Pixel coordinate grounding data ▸

# # # # # # #

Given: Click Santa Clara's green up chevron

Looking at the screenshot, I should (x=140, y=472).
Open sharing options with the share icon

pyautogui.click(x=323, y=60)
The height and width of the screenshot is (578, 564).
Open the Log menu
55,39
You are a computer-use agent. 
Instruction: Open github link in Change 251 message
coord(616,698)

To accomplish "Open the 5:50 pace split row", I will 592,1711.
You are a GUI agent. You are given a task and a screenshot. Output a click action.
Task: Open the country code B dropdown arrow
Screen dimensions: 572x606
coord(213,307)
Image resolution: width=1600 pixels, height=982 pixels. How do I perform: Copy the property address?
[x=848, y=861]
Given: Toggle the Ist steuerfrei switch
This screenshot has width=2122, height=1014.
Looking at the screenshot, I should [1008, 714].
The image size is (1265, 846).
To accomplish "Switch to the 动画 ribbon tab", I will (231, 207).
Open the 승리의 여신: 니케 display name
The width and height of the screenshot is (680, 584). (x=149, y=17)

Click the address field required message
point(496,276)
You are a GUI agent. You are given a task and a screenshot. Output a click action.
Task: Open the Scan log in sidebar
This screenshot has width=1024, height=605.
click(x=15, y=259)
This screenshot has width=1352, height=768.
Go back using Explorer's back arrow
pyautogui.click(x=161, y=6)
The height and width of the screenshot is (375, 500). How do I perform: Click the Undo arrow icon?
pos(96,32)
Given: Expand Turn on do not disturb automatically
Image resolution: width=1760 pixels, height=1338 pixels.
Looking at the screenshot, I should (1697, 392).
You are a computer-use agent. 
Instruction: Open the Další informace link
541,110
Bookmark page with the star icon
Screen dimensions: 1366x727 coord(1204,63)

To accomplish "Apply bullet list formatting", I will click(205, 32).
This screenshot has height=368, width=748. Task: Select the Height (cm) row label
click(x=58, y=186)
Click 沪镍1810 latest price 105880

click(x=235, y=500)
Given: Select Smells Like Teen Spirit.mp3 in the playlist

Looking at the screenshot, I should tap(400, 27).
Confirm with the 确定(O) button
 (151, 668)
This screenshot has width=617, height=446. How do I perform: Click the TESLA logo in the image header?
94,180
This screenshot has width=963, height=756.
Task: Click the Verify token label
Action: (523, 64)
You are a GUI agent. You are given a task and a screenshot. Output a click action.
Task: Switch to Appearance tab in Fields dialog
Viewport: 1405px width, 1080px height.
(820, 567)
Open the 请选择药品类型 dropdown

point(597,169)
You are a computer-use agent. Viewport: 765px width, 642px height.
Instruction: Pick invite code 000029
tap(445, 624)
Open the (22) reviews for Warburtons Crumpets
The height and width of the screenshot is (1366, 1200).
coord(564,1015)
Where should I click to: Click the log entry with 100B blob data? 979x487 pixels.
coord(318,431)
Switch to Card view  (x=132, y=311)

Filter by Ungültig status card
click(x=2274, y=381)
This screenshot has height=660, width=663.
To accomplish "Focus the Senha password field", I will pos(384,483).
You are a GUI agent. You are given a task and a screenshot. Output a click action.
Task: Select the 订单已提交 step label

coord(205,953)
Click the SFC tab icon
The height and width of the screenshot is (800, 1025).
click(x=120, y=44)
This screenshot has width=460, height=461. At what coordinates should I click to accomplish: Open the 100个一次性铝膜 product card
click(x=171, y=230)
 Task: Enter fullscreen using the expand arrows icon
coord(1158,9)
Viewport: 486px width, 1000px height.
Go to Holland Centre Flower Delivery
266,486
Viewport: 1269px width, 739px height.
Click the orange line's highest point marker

# # # # # # #

Assignment ▸ If a line above contains the word "will", list it.

Reply ▸
To accomplish "Open the 5:50 pace split row", I will 592,1711.
To accomplish "Switch to the 动画 ribbon tab", I will (231, 207).
To accomplish "Apply bullet list formatting", I will click(205, 32).
To accomplish "Focus the Senha password field", I will pos(384,483).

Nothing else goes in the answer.